6. Translation Services for Presenters: In order to diversify public health discourse to ensure that a range of professional and community health advocates are able to share their data, lived experience, and suggested interventions, translation services for presenters and audience members must be a cornerstone of public health work. When we require people whose primary language isn’t English to speak and understand English in order to have a seat at the public health discourse table, we severely limit not only who can participate but also the important nuances of language and storytelling that get lost in translation.

7. Language That Doesn’t Pathologize: For the most part, as a culture, we do not know how to talk about people who don’t look or live like us in a way that doesn’t negatively judge their choices and consistently re-insult their group. Language like “these people” or “those women” as opposed to “the people in our program” or “the women in our community” affect not only the information being delivered but also the way it’s being heard by your audience. Using intentionally kind, humanizing, and inclusive language is one of the ways that we can avoid polarizing and pathologizing communities.

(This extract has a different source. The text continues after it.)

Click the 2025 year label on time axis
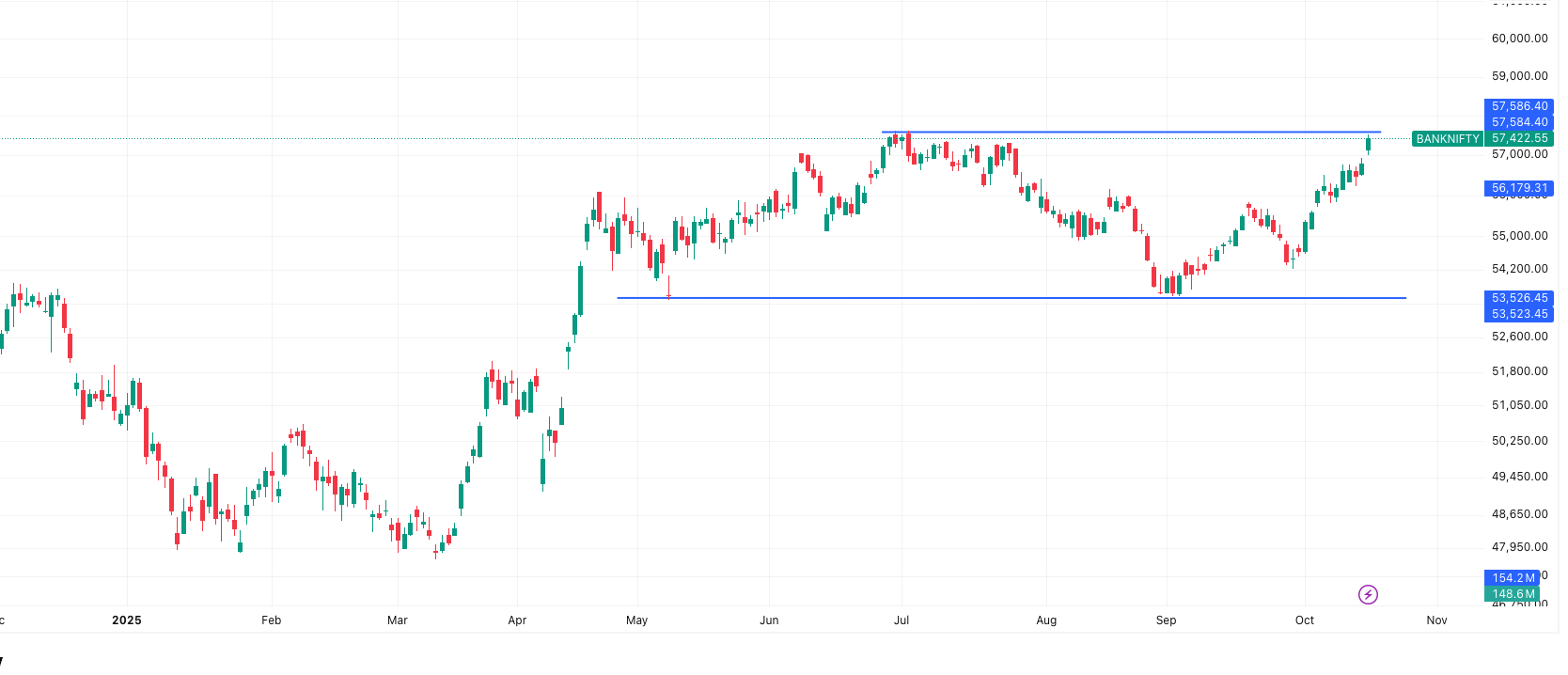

8. Always Ground Data and Interventions in Historic and Cultural Context: As a field, public health does not require researchers and practitioners to talk about or address health disparities and health outcomes in relationship to what was happening in (or to) marginalized communities multigenerationally. Although the field has evolved to acknowledge health disparities and social determinants of health, this failure to ground our studies, presentations, and findings in the historical context that communities with the highest health disparity rates have contended with over generations, results in our research and interventions being deeply flawed and inherently racist, intended or not. An example of this is in our approach to and framing of the breastfeeding disparity rates between Black and white mothers in the United States. In the absence of a historic and cultural context of Black women breastfeeding in America, it’s easy to focus on the disparity rates but impossible to address them or acknowledge the community’s strengths. The health needs that people have do not occur in a vacuum; they always occur within a cultural and historical context.

9. Lived Experience: Who better to articulate a life than the person living it? Lived experience ensures that the details that will be noted and recounted are prioritized based on experience, not theory, and that the stories that are told come from primary sources. In order for public health to shift from an ivory tower or missionary model to one that centers equity lived experience must begin to hold as much weight as academic training, and the voices of people who bring both sets of knowledge to the table must be amplified.

10. Have the People Most Affected at the Table: I saw a t-shirt at this year’s APHA conference that read, “Keep the public in public health.” Without child care, translation services, cross-cultural professional dialogue, non-pathologizing language, and the amplification of community members and professionals with lived experience, we can be sure that the public (i.e. populations most affected) won’t make it to the table of public health discourse or leadership. In order to have the public present, we have to address the ways that we make public health elitist and how that limits who can contribute to this work. It’s not enough to say “equity”; our practices and frameworks must ensure it.

If public health professionals, curricula, and leading associations and organizations are willing to include what’s missing in our framework, we may actually be able to partner with communities in ways that permanently improve the conditions that we are charged with addressing. Shifting our framework will help address these problems by disrupting the conditions—including our own biases—that perpetuate them.